Tasks:
1) Rewrite the paragraph of the São Paulo excerpt that begins "Moreover, as argued by Sassen (2001)" as a shorter paragraph that keeps its main facts.
2) Write out the passage of the São Paulo excerpt word for word, from "As a result, each" to "Metropolitan o Paulo.".

Excerpt to read:
--

Moreover, as argued by Sassen (2001), global capital has positioned the city of
São Paulo and the metropolitan region in a prominent position in the global urban
network. Thus, the region is likely influenced by international capital interests rather
than needs based on local interests. The flow of capital into real estate markets must
have contributed to increasing inequality. As noted by Harvey (2008) and Wacquant
(2008), the speculative nature of real estate development transforms urban space into
a commodity, prioritizing investment returns over the well-being of residents. This
process can be considered as an example of the exploitation of urban space as a way
of reproducing social hierarchies.
As a result, each of the above topics can be examined separately. However, this
study focuses the determining role of social dynamics in the Metropolitan o Paulo.
The results underline that the struggle of different social groups to access resources
increases imbalances throughout the area. This further reinforces existing inequalities.
It shows areas where social competition is intense with the uneven distribution of
resources such as economic, education and health services. Social cooperation and
socio-economic integration processes, on the other hand, are limitedly effective as a
by-product of this competition. A more balanced resource distribution policy should be
developed between urban, semi-rural and rural areas. Strengthening cooperation will
enable resistance to the intensity of competition and reduction of socio-spatial
injustices. In this way, all social groups living in both the center and the periphery
might have more equal access to urban resources.

--

Record extracts:
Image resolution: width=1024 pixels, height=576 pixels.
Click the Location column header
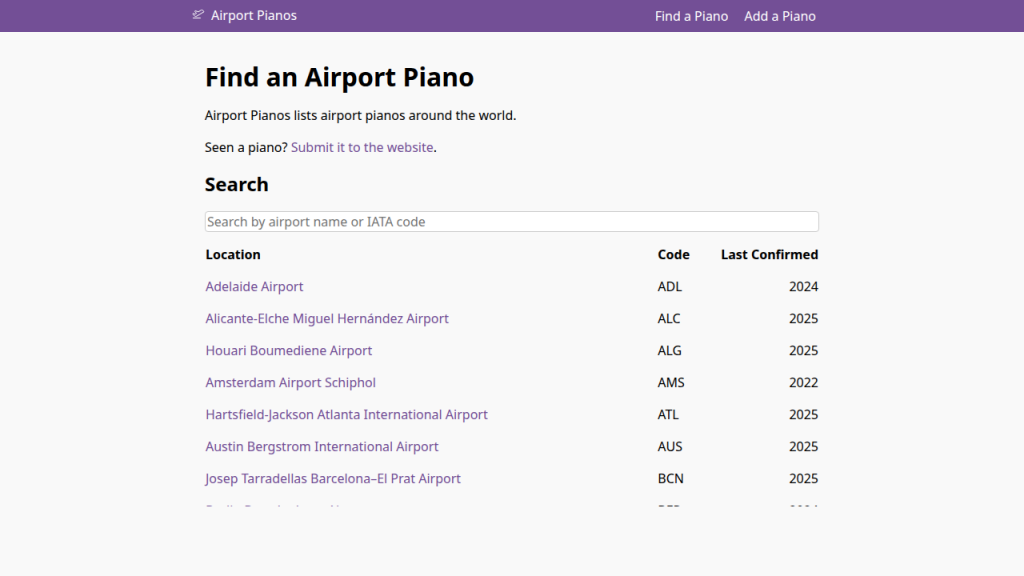(x=233, y=254)
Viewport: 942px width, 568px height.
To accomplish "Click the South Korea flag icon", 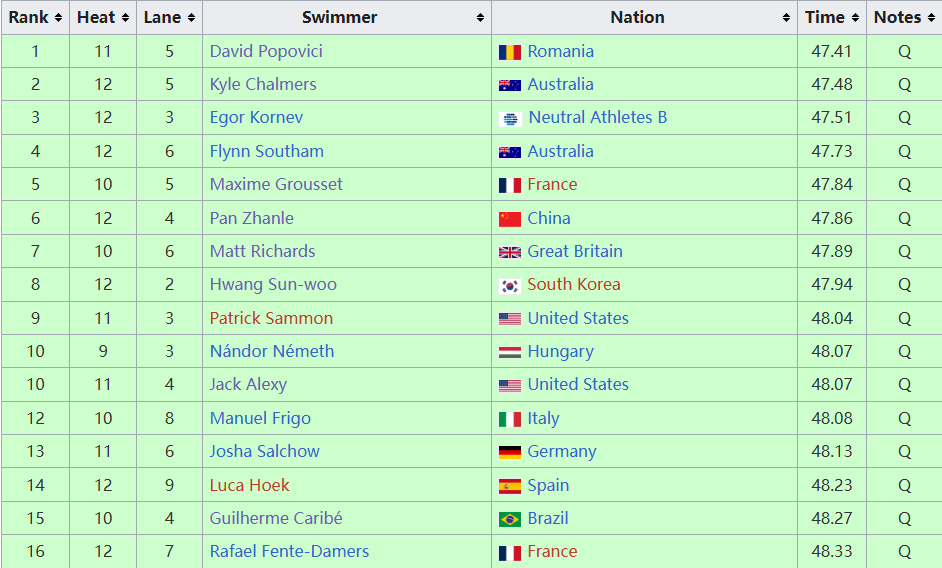I will [509, 286].
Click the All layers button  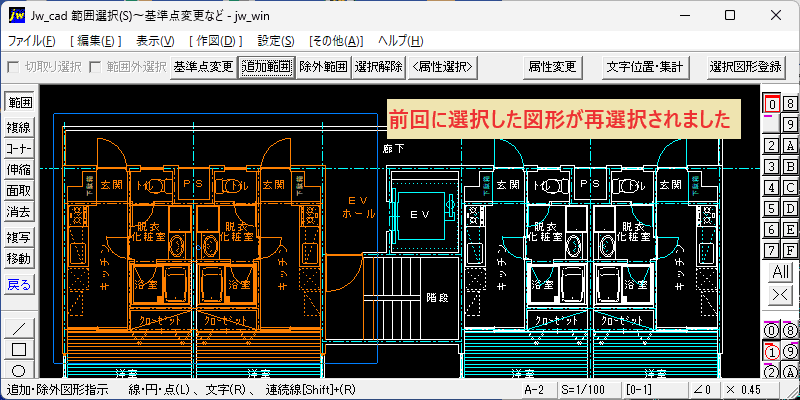[x=780, y=272]
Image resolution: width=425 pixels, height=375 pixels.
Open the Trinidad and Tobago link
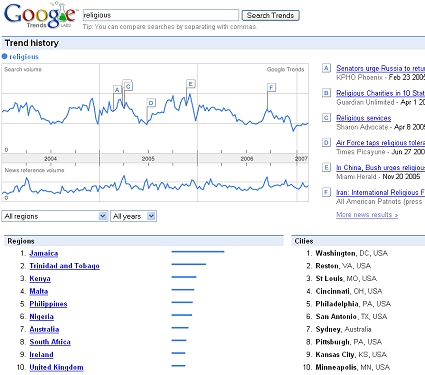tap(64, 266)
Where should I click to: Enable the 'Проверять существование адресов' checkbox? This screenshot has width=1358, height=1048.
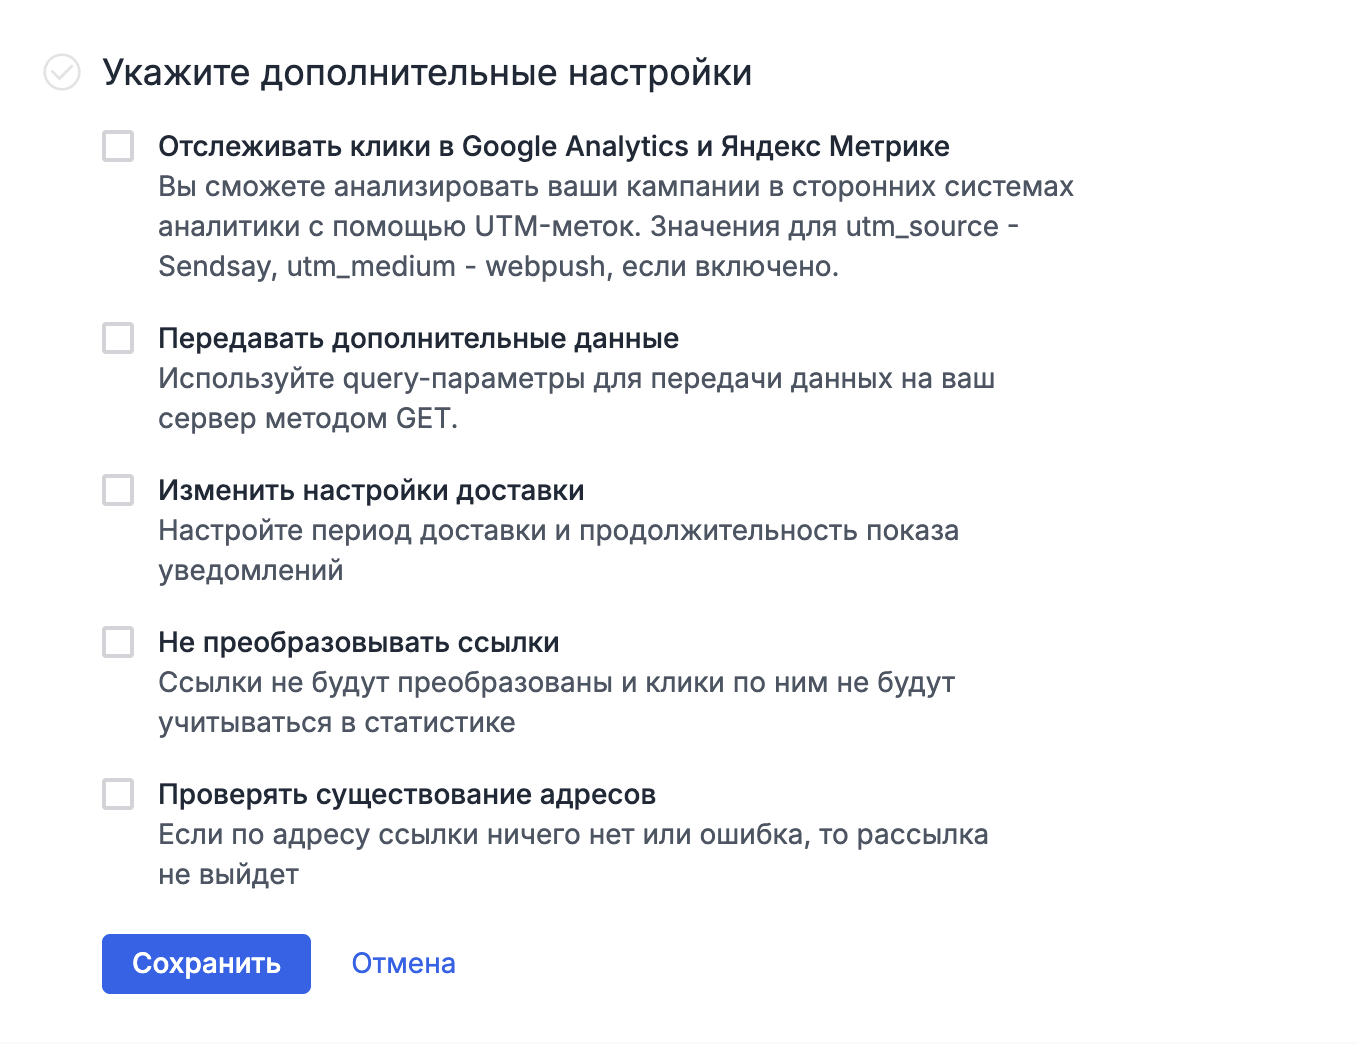(x=118, y=794)
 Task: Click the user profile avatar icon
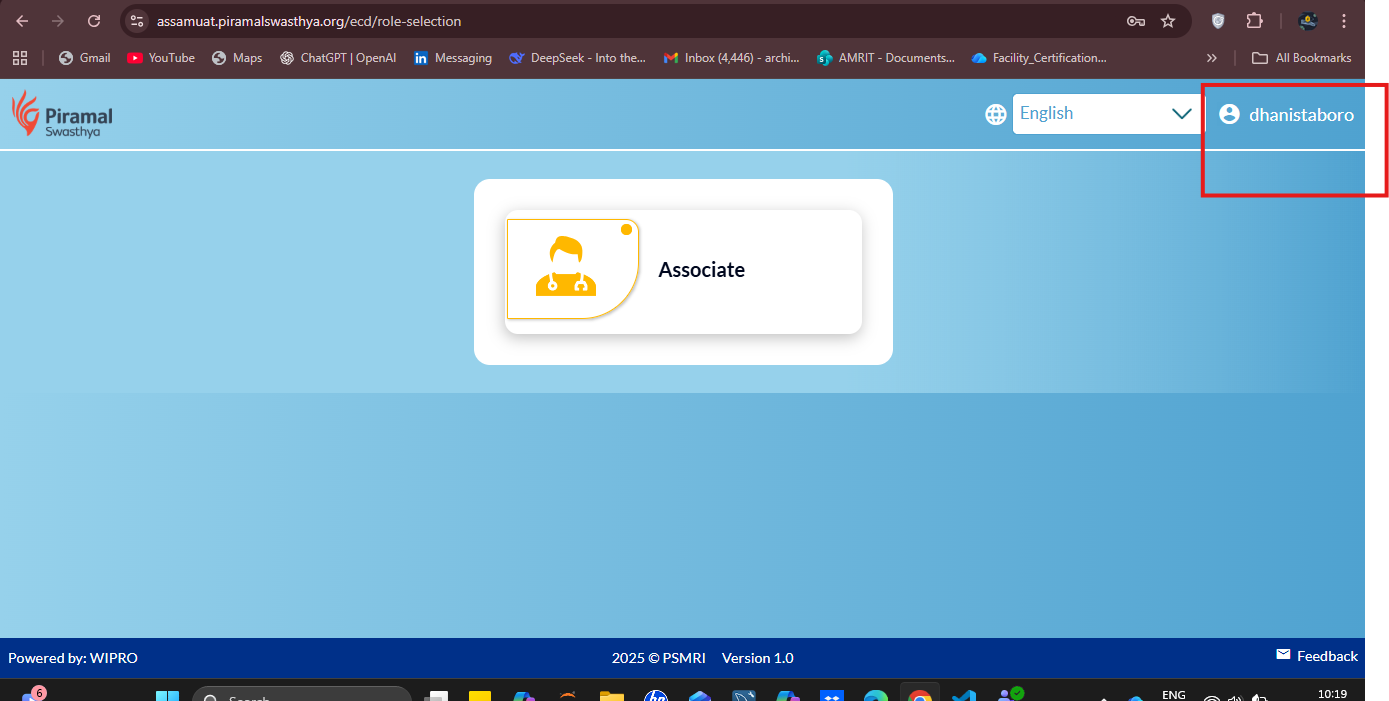1229,114
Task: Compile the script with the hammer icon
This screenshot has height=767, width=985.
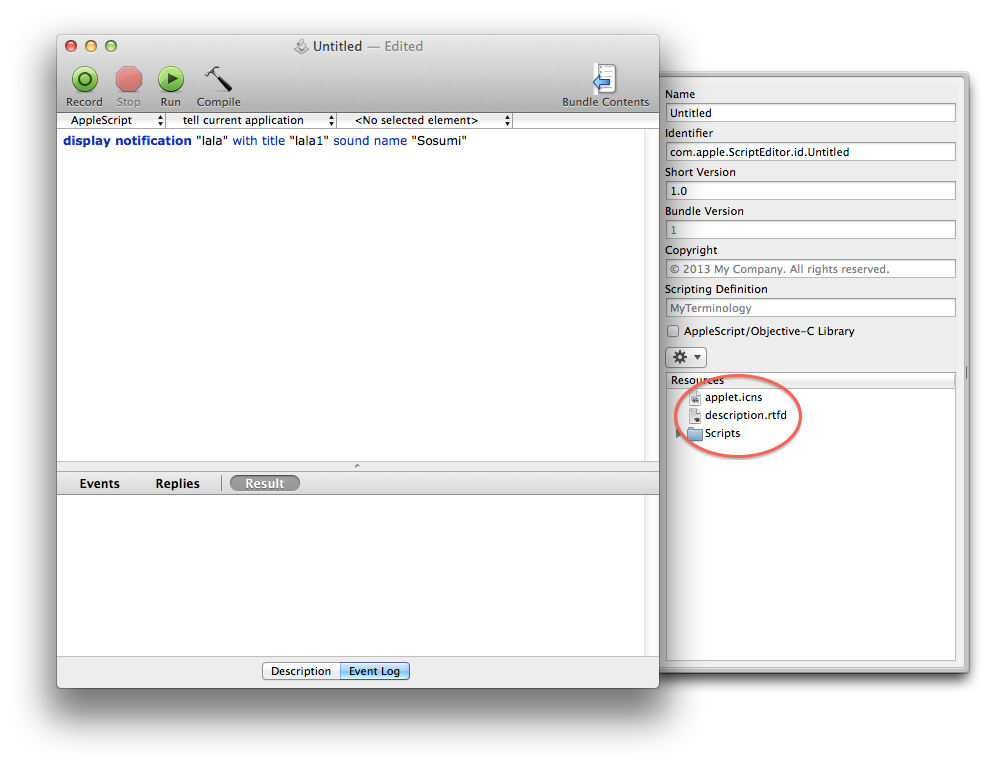Action: click(x=217, y=78)
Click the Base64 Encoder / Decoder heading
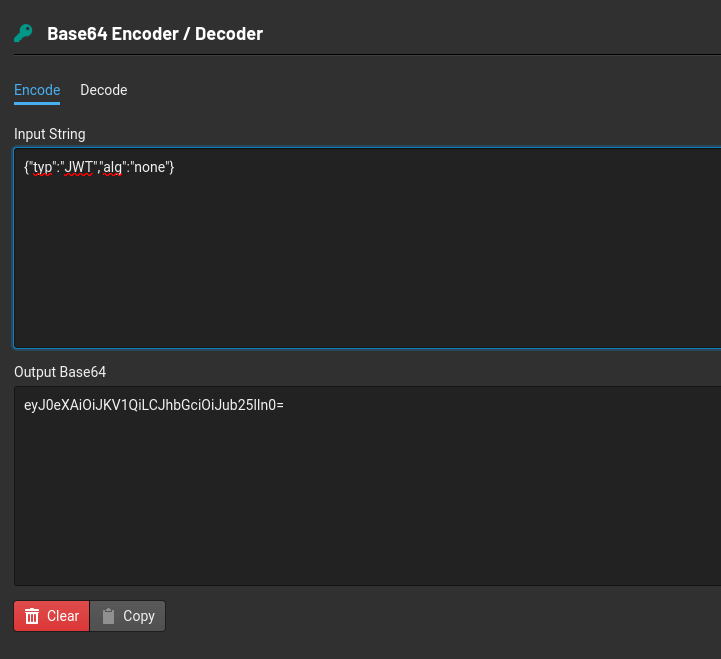 pyautogui.click(x=155, y=34)
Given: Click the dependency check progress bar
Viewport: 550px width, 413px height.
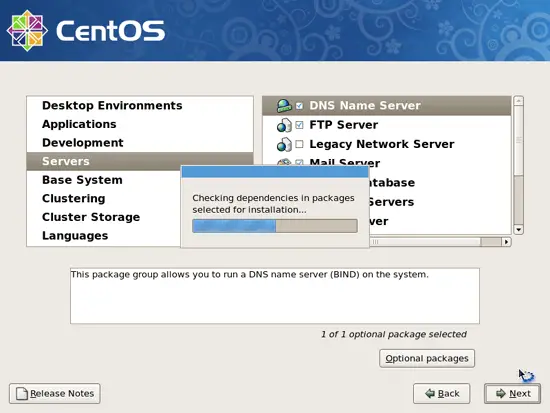Looking at the screenshot, I should (x=275, y=226).
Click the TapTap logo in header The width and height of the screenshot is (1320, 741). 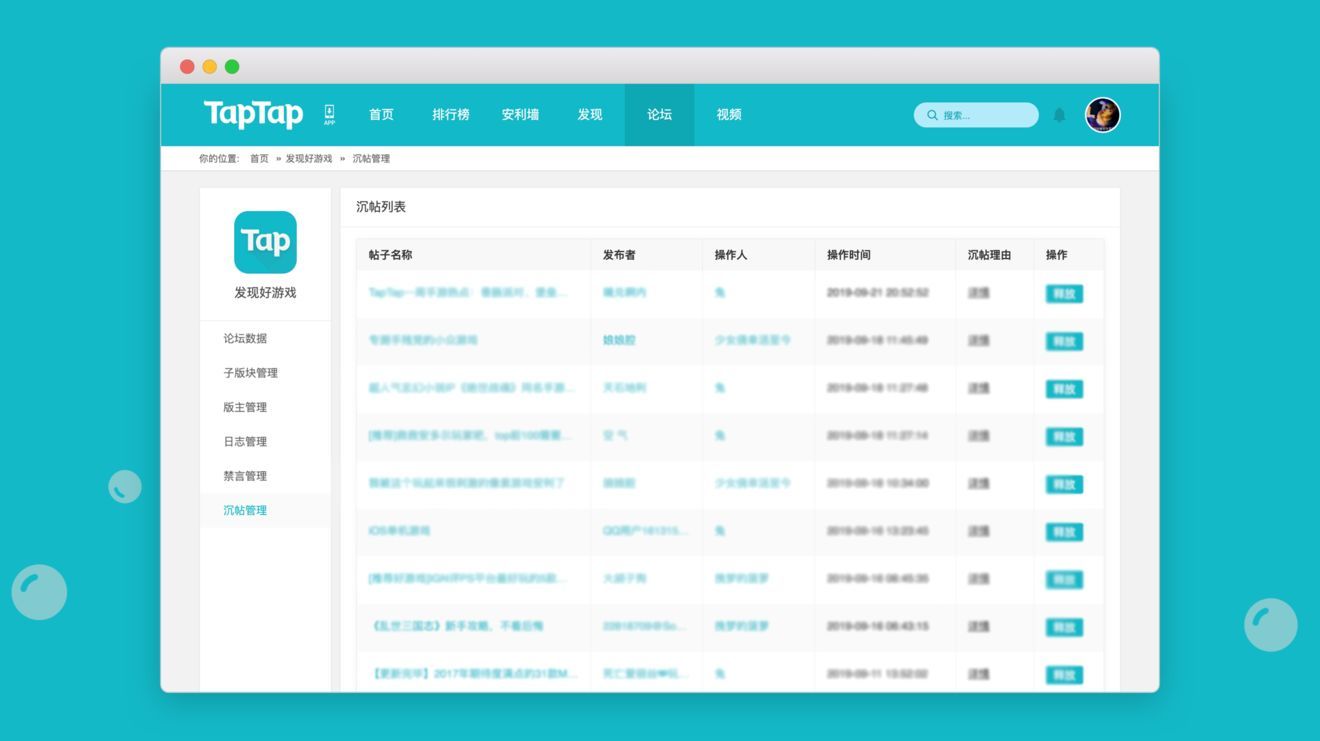(253, 114)
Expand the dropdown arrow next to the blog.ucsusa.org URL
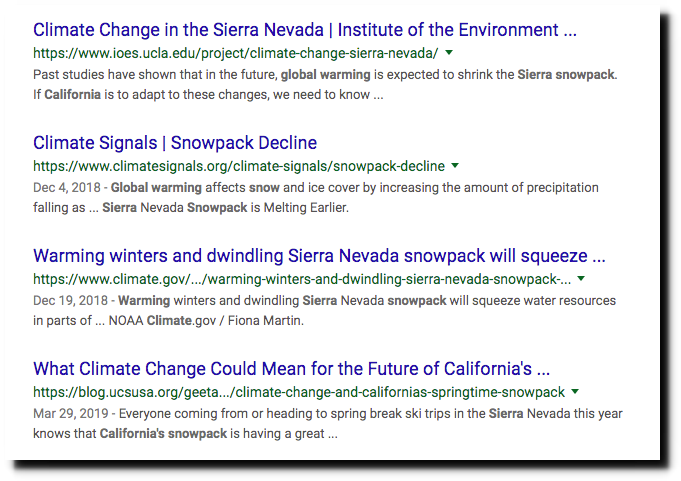The height and width of the screenshot is (481, 681). tap(575, 391)
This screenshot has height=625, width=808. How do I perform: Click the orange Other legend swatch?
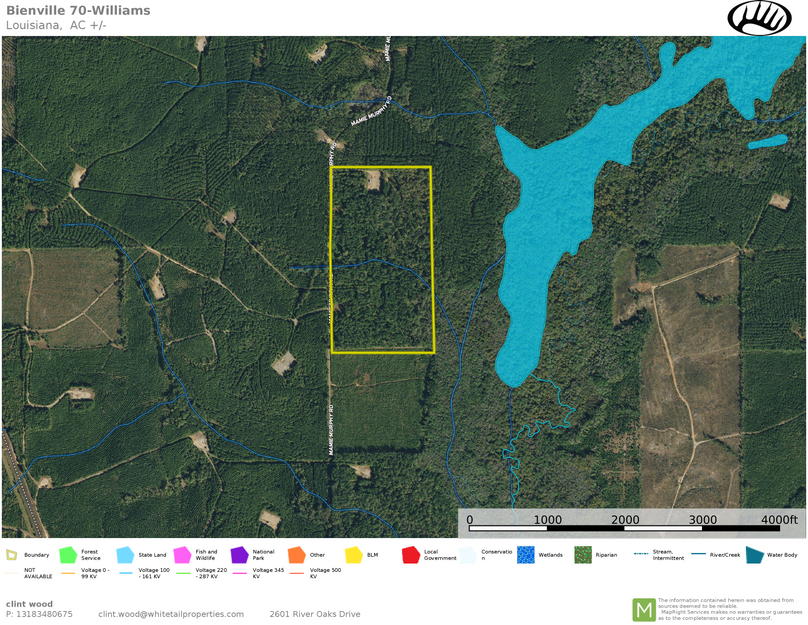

--

Answers per task:
1) Sassen (2001) argues that global capital has given São Paulo and its metropolitan region a prominent place in the global urban network, so the region is likely shaped more by international capital interests than by local needs. The flow of capital into real estate markets must have increased inequality. Harvey (2008) and Wacquant (2008) note that speculative real estate development turns urban space into a commodity and puts investment returns ahead of residents' well-being. This exploitation of urban space can be seen as a way of reproducing social hierarchies.

2)
As a result, each of the above topics can be examined separately. However, this
study focuses the determining role of social dynamics in the Metropolitan o Paulo.